What was left of Avva was barely recognisable as humanoid: limbs shorn and cauterised, lying in a circle of dried body fluids, deep belly wounds leaking their acids down to the hopelessly stained rug, head lolling on one shoulder (he had severed the tendons at the back of her neck). She smelled of rot and her own personal reek. She was like a deeply flawed gem, bruised and broken, in a steel frame.
Her breathing was laboured, hitching. Her heartbeat was failing. Poor circulation, her colour was very bad. She was dying.
He slapped her, ordering "Wake up. Wake up Avva," but he didn't expect her to respond. She could no longer hear. Her wheezing breath continued, labouring, unchanged. But this time, even when he pressed a soldering iron to her cheek and heard the flesh sizzle, she did not react.
"Avva? Ah, I do believe you have stepped out of my reach. And so I am the only one here to appreciate what a magnificent job I've done."
He enjoyed telling her about the mutilations she could not see, only feel, and kept on reflexively talking about them, even though she was beyond response. "I'm particularly proud of your face, do you know that? I burned off every inch of your wattles, I took your eyes and your teeth and your ears and your tongue. It's like a raw wound on the front of your head. It goes nicely with your stumps."
He touched his lips to the patch of unmarred flesh between what had been her breasts, and whispered so she could feel his mouth moving on her, "Oh but still alive, after all I've done!"
He spoke to her intimately. "And I listen to your heart, and I can hear it faltering, hear it failing, but still your spirit defies me. Such a pity that we couldn't spend more time together, I do believe we could have gone on like this for ever so long. But now-"
But now…now he spun the narrow blade between his fingers, and impulsively pressed the flat to his own lips, before sending it to its task.
He slid it accurately between her ribs, up and in.

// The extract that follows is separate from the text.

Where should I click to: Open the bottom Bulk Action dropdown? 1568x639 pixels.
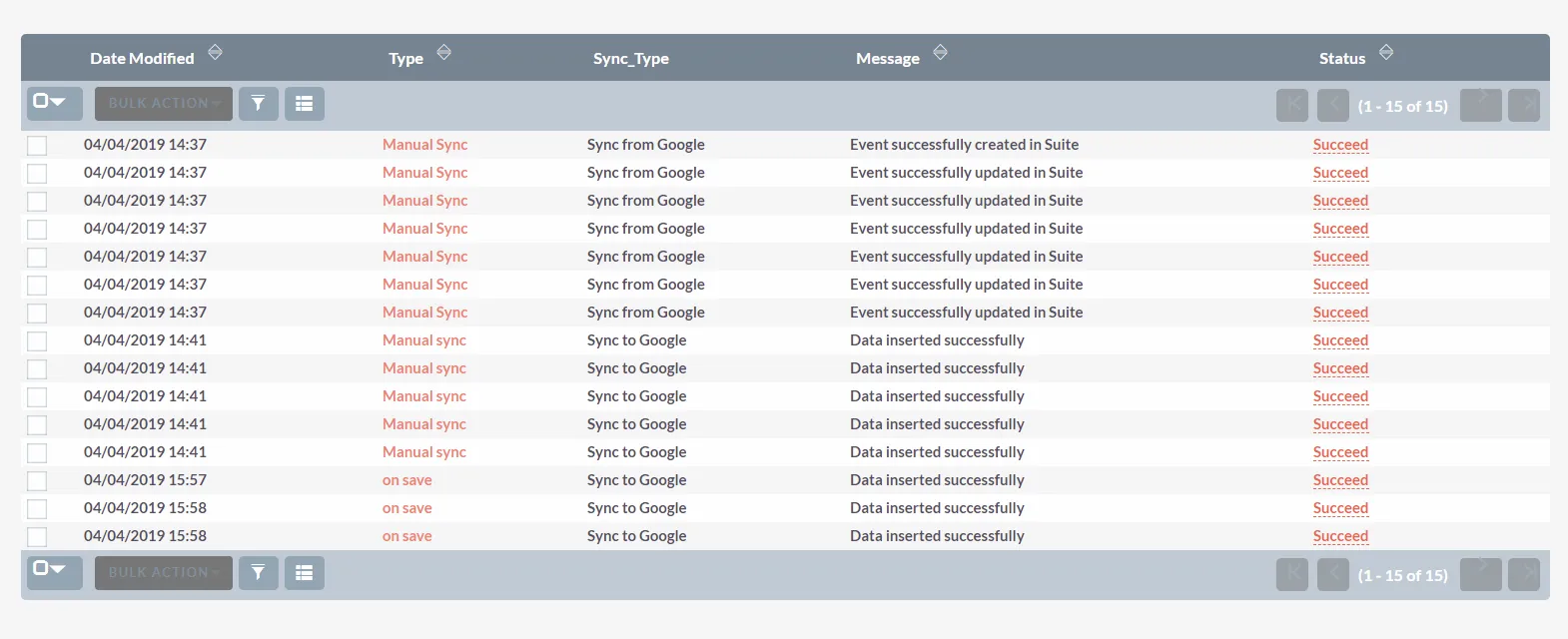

"With this blade, I kiss your heart," he whispered.
He pulled the knife loose, and listened again as she went into her final struggle, her heart pumping away her life with each contraction, the hot blood coursing down her side.
Again and again he filled his hand with her heart's blood and smeared it over his forehead and cheeks, over his neck, bathing in it, luxuriating in it, licking her life from his fingers. "Ah, and I shall miss this, the feel of your blood on my face, the smell of it, you do know it's the most pleasant smelling thing about you, the taste of it on my lips." All while listening to her heart beat slower…and slower…and a final flutter.
And silence.
"Goodbye Avva," he smiled, and kissed her still chest.